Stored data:
....
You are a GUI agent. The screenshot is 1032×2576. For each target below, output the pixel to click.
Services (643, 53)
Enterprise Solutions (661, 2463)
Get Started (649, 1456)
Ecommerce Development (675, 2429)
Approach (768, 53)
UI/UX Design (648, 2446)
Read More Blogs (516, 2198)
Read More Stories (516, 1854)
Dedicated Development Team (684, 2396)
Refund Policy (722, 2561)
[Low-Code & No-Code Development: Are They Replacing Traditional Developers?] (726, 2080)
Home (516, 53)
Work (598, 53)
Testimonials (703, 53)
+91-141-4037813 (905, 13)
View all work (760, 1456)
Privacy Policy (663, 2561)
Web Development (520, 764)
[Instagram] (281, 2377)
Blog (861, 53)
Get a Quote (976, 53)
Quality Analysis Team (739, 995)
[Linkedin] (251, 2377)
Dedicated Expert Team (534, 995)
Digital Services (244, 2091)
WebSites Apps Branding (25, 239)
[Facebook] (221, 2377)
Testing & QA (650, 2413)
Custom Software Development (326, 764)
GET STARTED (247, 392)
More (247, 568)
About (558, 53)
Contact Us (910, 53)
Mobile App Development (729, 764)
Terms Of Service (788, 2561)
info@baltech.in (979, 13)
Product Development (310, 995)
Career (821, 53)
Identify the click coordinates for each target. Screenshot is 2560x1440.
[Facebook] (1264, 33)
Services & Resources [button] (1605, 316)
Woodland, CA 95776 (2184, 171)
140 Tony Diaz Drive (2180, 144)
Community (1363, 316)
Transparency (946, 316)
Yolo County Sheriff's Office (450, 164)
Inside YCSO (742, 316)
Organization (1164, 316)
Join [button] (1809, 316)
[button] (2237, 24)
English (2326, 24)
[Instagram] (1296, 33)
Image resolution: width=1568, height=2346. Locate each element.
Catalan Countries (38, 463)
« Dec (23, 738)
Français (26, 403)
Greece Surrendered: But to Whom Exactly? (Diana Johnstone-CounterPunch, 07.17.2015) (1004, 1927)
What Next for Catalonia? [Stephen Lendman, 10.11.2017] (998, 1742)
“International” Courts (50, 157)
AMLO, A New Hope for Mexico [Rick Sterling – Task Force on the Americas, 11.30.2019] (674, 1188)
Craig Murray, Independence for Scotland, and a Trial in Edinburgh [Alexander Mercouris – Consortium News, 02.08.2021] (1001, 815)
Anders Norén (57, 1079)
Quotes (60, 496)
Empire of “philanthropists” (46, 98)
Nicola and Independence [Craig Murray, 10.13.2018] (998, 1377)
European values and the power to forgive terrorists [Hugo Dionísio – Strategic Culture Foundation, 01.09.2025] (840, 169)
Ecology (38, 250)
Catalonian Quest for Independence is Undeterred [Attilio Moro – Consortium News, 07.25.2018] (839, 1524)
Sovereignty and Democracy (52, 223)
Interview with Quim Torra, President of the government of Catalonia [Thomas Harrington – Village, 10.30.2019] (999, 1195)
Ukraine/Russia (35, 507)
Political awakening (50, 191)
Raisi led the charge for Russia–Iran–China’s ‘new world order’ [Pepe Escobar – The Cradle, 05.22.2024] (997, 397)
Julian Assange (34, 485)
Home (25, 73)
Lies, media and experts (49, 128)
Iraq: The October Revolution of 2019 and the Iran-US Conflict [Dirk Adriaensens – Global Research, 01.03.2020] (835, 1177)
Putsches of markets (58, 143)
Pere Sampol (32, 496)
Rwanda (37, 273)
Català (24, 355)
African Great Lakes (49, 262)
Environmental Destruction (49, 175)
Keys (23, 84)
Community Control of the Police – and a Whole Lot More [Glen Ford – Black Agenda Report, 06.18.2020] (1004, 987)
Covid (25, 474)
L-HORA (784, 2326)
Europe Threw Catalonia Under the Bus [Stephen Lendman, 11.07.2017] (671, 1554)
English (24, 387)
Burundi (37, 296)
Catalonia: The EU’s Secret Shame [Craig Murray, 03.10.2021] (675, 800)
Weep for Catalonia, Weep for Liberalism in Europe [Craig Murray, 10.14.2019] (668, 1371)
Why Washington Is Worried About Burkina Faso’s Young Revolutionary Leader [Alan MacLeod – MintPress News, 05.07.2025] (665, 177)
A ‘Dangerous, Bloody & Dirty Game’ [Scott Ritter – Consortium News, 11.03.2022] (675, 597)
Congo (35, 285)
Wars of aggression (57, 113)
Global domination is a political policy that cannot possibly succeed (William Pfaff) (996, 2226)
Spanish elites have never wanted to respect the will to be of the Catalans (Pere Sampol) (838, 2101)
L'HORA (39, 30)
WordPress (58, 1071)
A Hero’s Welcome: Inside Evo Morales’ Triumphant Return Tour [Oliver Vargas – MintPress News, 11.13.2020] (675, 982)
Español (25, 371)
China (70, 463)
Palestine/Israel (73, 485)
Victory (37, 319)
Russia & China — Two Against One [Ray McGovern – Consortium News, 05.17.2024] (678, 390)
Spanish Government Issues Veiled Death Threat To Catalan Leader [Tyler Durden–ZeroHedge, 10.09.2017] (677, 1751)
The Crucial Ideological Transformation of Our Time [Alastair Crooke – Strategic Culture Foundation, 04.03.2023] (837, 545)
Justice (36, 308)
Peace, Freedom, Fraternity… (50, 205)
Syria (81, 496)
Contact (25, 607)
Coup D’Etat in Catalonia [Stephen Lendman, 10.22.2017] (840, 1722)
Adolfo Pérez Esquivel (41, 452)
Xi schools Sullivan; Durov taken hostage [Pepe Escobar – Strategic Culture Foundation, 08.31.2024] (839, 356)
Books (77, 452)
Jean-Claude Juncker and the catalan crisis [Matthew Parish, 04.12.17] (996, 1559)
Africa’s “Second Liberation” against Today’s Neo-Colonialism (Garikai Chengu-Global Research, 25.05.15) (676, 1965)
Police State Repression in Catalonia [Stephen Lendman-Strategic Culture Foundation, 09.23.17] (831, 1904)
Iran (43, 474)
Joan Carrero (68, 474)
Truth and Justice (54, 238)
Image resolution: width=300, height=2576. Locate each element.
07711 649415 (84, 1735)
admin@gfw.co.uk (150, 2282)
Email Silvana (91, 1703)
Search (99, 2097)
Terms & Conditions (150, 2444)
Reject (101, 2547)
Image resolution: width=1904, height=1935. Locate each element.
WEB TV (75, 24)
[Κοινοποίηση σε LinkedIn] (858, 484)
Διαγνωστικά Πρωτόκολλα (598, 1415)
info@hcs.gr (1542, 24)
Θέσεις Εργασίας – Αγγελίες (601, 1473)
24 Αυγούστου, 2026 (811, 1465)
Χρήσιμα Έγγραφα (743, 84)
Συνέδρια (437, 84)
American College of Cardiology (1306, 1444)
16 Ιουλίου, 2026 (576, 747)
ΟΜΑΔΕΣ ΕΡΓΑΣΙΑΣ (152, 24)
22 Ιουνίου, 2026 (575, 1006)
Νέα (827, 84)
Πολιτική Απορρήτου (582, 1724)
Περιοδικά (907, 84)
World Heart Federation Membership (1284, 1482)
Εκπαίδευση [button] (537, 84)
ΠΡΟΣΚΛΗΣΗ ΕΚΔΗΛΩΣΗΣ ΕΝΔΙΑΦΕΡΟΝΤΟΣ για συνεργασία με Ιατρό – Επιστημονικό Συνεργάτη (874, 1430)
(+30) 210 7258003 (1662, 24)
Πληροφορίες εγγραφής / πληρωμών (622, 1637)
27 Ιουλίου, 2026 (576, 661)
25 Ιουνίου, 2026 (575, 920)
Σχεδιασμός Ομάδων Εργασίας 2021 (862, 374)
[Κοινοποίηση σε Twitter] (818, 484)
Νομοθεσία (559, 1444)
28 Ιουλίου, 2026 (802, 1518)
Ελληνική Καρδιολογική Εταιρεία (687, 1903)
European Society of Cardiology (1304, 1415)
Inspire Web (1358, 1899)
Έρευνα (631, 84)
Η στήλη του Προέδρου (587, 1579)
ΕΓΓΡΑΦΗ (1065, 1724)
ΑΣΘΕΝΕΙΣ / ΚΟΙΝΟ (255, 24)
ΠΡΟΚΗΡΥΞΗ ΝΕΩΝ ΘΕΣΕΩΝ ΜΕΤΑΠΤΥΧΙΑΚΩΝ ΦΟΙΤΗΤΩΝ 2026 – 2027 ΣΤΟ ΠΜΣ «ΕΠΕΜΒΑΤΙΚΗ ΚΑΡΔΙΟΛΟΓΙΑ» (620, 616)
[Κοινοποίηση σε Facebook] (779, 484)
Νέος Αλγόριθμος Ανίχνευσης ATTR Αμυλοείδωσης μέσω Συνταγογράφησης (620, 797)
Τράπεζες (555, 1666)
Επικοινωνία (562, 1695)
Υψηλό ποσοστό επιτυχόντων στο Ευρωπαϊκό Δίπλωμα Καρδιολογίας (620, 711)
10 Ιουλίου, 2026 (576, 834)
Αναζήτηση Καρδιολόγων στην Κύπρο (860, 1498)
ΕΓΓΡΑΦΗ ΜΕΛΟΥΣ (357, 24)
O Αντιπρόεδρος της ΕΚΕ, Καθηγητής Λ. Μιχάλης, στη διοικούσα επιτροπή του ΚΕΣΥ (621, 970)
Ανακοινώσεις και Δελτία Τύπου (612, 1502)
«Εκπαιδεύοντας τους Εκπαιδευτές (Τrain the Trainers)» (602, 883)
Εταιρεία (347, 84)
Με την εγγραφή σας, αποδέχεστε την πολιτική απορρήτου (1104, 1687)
....
__What to work on__
Of all the lines in the data above, show only those that hold the word "Κοινοποίηση".

__Answer to the problem__
[Κοινοποίηση σε LinkedIn] (858, 484)
[Κοινοποίηση σε Twitter] (818, 484)
[Κοινοποίηση σε Facebook] (779, 484)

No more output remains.